"""

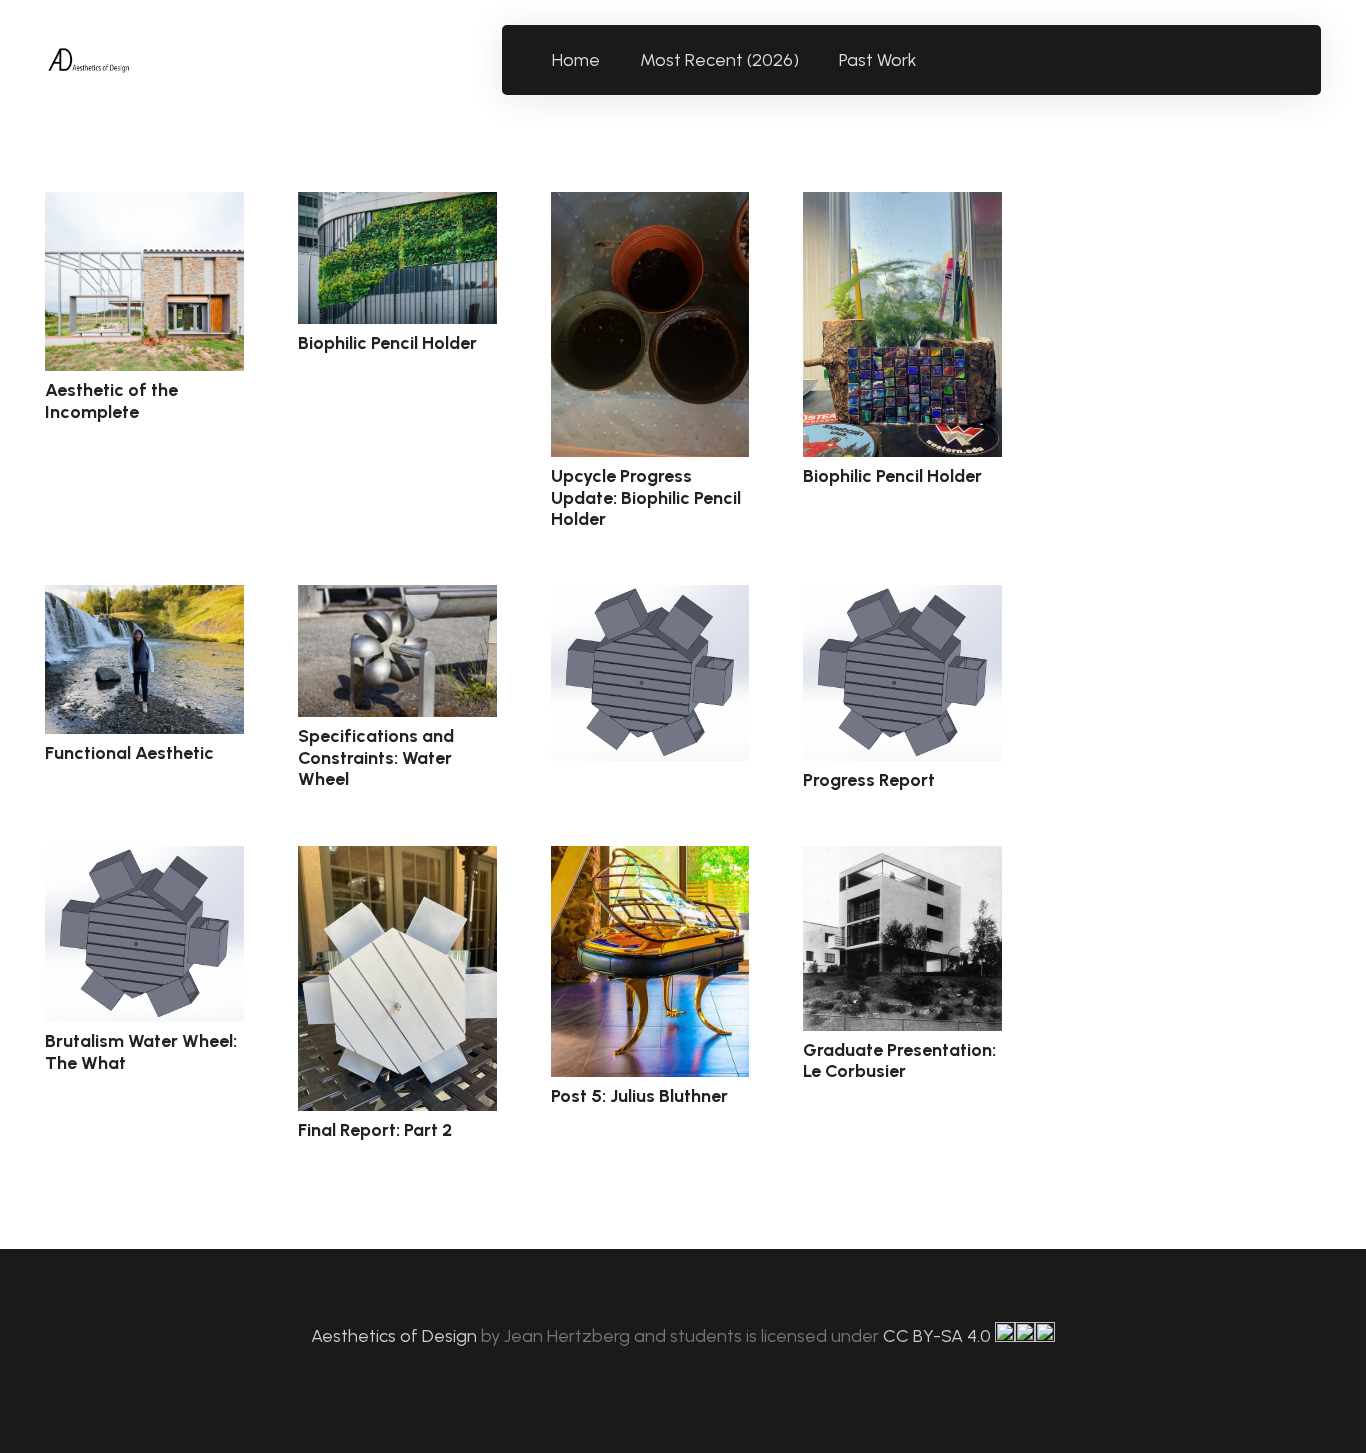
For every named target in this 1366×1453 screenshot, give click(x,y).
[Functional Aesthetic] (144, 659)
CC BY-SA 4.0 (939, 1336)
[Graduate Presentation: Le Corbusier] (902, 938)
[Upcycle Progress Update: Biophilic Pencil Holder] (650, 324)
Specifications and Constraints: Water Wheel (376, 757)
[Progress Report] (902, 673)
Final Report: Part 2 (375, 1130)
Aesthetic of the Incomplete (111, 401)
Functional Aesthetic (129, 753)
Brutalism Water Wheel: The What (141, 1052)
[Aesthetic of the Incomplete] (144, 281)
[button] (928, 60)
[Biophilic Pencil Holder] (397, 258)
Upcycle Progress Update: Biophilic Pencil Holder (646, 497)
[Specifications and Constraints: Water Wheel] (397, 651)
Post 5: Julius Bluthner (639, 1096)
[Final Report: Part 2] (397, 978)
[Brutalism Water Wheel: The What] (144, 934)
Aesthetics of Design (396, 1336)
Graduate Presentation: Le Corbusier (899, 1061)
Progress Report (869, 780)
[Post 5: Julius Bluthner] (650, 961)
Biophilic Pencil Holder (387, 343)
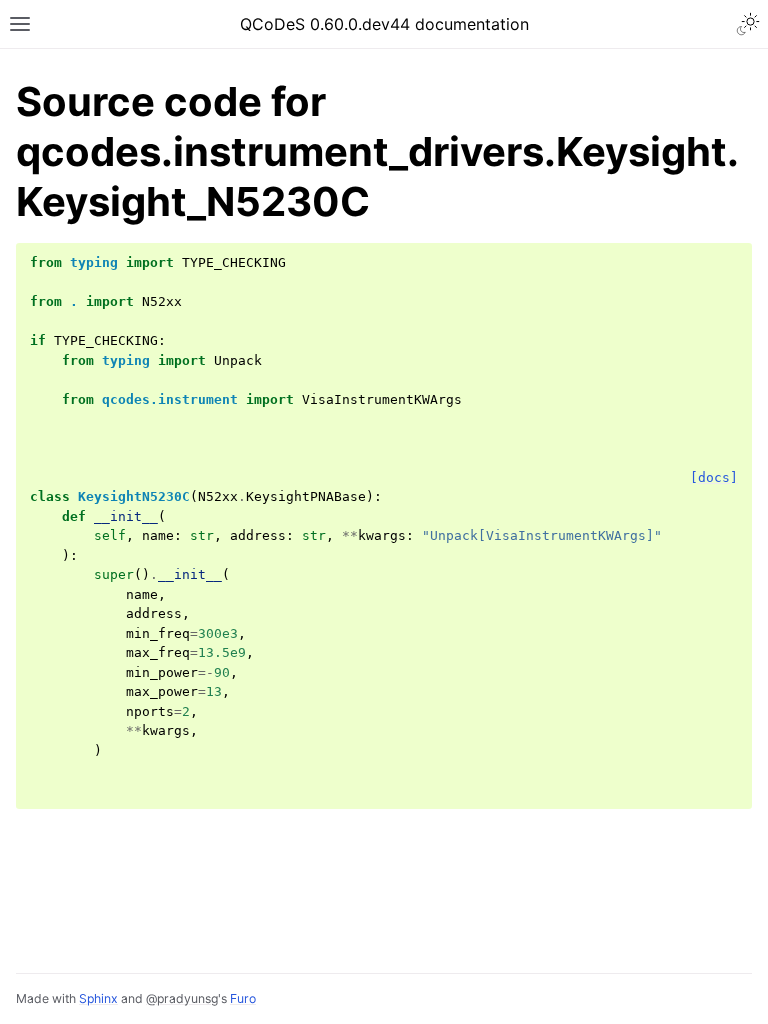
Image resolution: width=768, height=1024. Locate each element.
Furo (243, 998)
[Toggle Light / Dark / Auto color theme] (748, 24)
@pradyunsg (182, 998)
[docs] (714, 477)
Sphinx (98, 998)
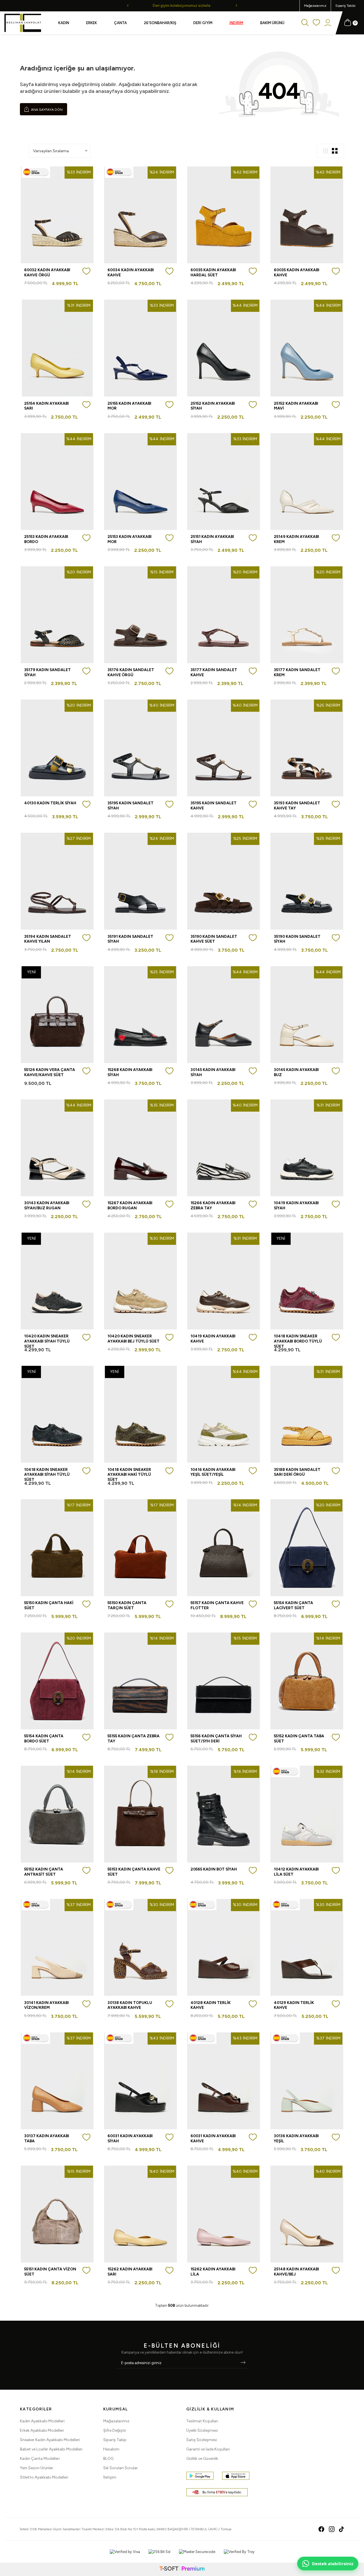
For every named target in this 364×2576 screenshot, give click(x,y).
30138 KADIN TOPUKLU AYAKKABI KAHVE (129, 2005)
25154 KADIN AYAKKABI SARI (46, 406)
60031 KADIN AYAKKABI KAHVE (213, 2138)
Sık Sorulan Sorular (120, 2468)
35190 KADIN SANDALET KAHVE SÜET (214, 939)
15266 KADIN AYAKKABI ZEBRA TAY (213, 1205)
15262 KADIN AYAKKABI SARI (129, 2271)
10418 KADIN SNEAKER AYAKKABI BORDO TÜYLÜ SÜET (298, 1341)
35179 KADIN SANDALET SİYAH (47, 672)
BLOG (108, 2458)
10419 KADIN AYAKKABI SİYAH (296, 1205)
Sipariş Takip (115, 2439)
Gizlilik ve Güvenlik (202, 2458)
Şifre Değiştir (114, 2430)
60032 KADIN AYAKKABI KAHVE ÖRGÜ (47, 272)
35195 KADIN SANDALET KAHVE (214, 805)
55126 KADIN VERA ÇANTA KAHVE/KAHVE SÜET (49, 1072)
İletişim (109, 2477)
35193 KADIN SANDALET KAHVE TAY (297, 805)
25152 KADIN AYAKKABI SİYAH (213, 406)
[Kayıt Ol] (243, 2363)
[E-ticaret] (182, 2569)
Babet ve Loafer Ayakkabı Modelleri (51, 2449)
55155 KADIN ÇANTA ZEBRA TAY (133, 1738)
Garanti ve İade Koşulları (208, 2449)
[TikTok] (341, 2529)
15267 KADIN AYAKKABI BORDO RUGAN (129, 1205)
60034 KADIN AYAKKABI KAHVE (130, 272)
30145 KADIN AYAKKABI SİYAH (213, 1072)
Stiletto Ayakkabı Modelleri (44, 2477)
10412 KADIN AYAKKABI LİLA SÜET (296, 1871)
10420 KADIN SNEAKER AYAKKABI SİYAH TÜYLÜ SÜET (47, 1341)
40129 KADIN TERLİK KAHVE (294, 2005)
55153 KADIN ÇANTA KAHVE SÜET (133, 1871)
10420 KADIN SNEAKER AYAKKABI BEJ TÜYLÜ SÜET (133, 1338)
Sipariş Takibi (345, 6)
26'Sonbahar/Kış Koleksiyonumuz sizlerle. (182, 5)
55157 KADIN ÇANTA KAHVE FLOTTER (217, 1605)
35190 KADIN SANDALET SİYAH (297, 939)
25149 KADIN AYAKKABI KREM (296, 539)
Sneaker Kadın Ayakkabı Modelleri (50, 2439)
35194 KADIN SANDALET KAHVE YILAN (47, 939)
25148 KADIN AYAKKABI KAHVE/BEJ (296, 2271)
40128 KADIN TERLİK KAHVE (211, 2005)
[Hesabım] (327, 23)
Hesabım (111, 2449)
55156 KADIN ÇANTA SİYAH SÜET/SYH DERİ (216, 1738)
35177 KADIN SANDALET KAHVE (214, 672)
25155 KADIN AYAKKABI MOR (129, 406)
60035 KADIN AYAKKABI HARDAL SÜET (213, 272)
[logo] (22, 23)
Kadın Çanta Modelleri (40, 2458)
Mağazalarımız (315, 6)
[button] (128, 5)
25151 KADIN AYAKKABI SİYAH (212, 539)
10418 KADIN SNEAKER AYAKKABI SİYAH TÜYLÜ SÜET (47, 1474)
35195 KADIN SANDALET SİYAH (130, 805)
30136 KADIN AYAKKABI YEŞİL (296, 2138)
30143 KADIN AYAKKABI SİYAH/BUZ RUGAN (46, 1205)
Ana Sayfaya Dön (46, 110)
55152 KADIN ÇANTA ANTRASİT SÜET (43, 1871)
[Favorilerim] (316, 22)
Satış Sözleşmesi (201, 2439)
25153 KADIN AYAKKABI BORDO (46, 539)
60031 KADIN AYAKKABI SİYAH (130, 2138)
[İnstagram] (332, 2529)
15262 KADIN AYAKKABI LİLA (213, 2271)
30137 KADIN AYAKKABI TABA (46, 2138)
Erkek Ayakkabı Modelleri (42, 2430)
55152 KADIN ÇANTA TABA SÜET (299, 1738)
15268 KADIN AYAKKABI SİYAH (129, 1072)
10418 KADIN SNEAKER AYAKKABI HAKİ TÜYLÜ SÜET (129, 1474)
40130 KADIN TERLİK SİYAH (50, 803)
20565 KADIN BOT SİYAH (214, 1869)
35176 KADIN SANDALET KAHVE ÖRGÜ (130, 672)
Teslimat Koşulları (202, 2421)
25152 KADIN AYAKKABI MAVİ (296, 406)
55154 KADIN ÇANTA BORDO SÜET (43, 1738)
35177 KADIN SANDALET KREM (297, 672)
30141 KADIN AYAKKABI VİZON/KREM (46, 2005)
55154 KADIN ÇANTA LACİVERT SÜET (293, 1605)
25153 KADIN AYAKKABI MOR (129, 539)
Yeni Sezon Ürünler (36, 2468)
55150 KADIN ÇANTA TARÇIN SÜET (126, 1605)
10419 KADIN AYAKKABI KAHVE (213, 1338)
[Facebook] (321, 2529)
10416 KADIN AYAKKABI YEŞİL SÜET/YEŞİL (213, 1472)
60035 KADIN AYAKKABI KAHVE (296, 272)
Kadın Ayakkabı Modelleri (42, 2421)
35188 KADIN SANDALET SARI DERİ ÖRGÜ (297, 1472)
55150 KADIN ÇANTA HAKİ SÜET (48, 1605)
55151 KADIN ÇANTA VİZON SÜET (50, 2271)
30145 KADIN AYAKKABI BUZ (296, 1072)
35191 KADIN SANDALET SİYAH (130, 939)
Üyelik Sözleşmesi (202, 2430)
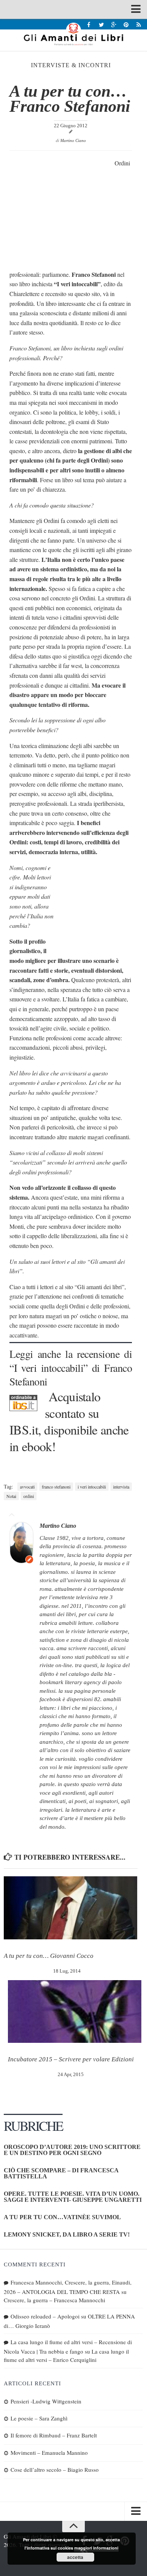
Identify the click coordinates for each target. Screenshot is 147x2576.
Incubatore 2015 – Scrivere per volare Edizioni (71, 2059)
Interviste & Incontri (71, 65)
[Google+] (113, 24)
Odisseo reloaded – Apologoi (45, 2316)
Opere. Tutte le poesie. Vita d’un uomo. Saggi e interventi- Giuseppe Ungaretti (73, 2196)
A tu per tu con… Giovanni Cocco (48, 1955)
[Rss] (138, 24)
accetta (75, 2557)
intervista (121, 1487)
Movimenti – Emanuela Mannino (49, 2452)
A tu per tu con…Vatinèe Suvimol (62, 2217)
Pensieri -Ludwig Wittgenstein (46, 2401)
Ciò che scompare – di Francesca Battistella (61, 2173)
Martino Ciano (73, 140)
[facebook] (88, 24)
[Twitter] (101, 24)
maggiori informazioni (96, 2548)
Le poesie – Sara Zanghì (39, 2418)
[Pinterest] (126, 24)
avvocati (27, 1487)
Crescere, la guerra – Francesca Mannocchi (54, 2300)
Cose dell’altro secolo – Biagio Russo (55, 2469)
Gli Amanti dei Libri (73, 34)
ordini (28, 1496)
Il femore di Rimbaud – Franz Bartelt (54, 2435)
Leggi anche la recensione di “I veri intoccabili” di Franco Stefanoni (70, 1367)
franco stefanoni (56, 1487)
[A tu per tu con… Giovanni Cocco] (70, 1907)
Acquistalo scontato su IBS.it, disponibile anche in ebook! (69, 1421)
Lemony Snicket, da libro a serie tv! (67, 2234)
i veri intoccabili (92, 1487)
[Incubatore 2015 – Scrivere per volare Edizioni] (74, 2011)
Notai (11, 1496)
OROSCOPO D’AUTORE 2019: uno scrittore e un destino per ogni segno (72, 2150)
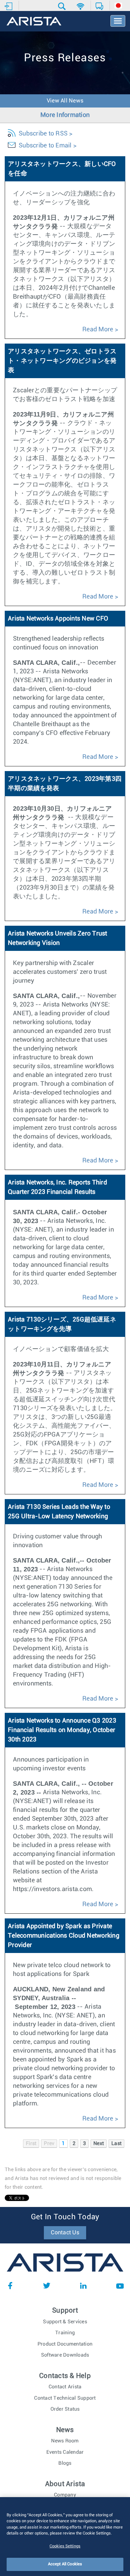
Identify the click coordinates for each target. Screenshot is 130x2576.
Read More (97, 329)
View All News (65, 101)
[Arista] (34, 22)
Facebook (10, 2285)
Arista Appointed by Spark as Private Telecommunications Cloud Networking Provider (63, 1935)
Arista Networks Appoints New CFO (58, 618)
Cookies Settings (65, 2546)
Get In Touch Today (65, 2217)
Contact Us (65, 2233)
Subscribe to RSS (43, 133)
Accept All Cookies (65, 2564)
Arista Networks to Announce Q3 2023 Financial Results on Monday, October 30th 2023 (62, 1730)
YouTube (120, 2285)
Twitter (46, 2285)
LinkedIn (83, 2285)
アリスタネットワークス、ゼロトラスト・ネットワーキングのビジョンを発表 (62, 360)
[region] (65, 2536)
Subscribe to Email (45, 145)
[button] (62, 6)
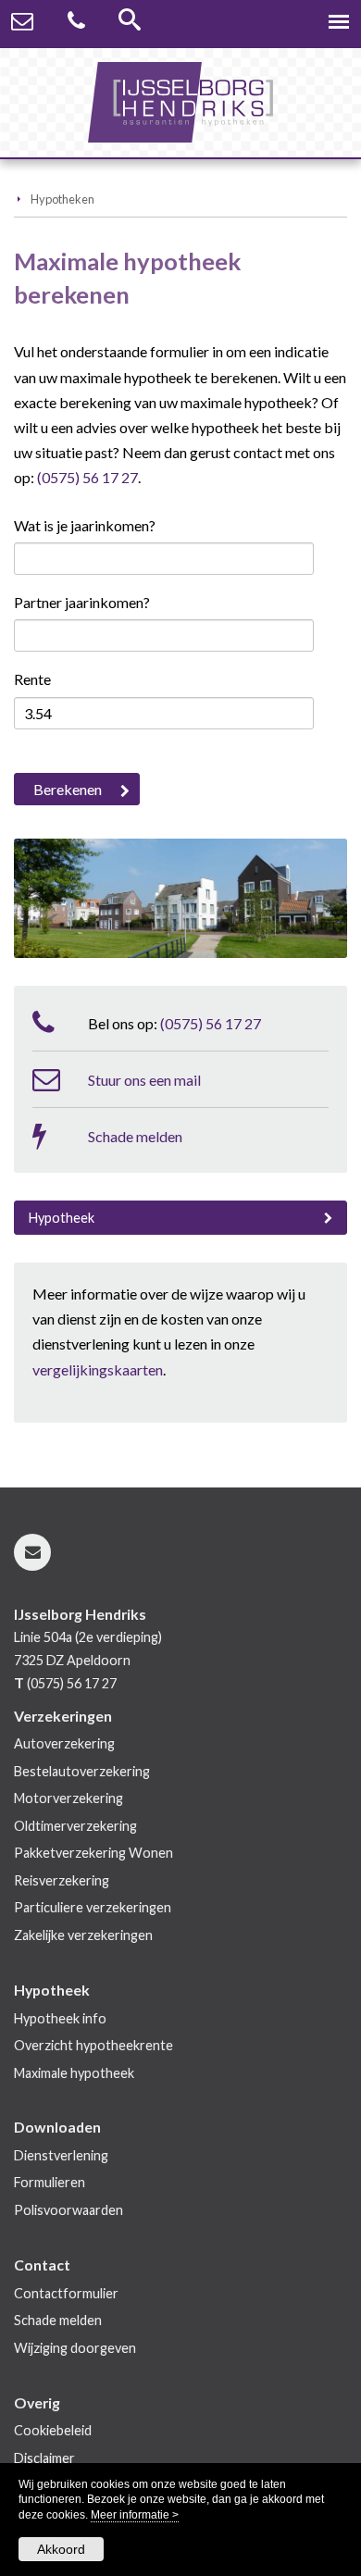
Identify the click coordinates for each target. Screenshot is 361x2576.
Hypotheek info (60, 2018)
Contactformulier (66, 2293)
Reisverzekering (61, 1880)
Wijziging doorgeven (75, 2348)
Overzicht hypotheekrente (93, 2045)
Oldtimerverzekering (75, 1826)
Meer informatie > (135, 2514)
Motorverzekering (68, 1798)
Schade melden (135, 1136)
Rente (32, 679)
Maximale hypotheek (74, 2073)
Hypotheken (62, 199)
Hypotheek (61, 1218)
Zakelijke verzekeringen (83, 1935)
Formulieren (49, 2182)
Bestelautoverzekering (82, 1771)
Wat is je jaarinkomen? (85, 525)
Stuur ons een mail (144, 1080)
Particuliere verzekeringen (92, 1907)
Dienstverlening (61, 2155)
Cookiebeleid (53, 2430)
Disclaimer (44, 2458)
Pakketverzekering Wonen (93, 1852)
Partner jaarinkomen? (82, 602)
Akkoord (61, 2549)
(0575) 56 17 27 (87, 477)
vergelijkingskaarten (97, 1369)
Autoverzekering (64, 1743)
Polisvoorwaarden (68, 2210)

"""

What are the lines above, starting at the one with "[Favorilerim] (316, 22)" and ending at the one with "Erkek Ayakkabı Modelleri (42, 2430)"? Give them again exactly, and only them.

[Favorilerim] (316, 22)
Satış Sözleşmesi (201, 2439)
25153 KADIN AYAKKABI BORDO (46, 539)
60031 KADIN AYAKKABI SİYAH (130, 2138)
[İnstagram] (332, 2529)
15262 KADIN AYAKKABI LİLA (213, 2271)
30137 KADIN AYAKKABI TABA (46, 2138)
Erkek Ayakkabı Modelleri (42, 2430)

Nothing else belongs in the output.